There comes a time in everyone’s life where they pick up a book, comic, movie…whatever, and have no idea what is going on. That time came for me this week when I reviewed Constantine…is it good?

Constantine #13 (DC Comics)

So what’s it about? The official DC synopsis reads:

John Constantine has been to Hell so many times it feels like home—and he knows that it’s no place to leave two scared little girls trapped. He’s got one shot to save Oliver’s kids, but he’ll have to fight Faerie, Blythe, Papa Midnite and a host of even worse things while he tries to fix this latest mistake.

Why does this book matter?

It’s the big climax! Also, Batman writer James Tynion IV is cowriting with Ming Doyle who is behind lots and lots of good comics. Plus it’s all about magic in New York City!

Fine, you have my attention. What’s good about it?

The issue opens with a big seance, but an even bigger idea that Doyle and Tynion IV introduce quite well. I don’t want to spoil it, but it’s quite inventive and turns magic as you know it on its head like Neil Gaiman turned the idea of gods on its head with Sandman. Much like Sandman, gods (or what amount to gods) are making deals left and right in this issue and because of this Constantine’s clever mind is firing away, working to save the day. It’s hard to get an emotional heartbeat on a lot of it since I haven’t been following along, but it’s a tight conclusion that gets to the end quick.

The gang’s all here.

Eryk Donovan is the artist on this one and this subject suits him well. His work over at BOOM! Studios on Memetic and Cognetic proved he can do weird monsters, but also quite dialogue-heavy moments, and he continues to prove it here. Constantine in particular looks great and it’s easy to read his cocky attitude when necessary. There’s a fantastic double page spread involving the seance that makes Constantine look like a bonafide wizard that interconnects the people of New York in an interesting fashion.
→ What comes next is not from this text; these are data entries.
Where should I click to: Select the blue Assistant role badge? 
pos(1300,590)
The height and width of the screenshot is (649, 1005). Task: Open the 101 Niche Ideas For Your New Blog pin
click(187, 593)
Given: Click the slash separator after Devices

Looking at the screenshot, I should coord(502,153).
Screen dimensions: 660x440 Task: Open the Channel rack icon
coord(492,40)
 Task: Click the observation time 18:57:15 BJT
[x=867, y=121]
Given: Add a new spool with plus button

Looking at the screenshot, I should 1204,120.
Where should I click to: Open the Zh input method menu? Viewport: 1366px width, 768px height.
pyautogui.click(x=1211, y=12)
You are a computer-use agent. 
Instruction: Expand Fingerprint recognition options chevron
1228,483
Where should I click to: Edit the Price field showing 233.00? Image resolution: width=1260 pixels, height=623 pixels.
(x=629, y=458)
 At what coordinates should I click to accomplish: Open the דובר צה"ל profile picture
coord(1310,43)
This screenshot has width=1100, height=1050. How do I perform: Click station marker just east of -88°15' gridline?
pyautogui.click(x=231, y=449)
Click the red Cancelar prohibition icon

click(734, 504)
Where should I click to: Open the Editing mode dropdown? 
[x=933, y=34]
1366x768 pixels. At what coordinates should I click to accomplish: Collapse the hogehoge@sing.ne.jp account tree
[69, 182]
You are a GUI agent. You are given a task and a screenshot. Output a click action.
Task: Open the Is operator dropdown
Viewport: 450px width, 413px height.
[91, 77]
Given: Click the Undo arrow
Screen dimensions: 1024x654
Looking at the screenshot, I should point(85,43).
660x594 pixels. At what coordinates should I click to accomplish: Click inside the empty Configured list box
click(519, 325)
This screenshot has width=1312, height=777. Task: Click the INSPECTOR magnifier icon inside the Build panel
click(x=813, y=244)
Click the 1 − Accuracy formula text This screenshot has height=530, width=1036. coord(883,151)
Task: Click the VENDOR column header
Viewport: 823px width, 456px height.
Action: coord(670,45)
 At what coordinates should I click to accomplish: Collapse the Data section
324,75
It can’t be perfect can it?

Things fall into place almost too easily and much of the events in this issue are due to behind the scenes planning that we just don’t see. That makes this issue feel like the last parts of a caper film when all is revealed, but it’s hard to care since most of those dealings didn’t happen on the page. Of course I might have missed these moments having not read the last issues, but it does make the actual story here feel a bit flat. It doesn’t help that a certain character shrugs and walks off without checking to see if he was being duped!

Voodoo hoodoo!

Is It Good?

Constantine looks great with a very cool big idea to open the issue. Things wrap up adequately, but they fall into place too easily, making this a bit of a yawn of a read.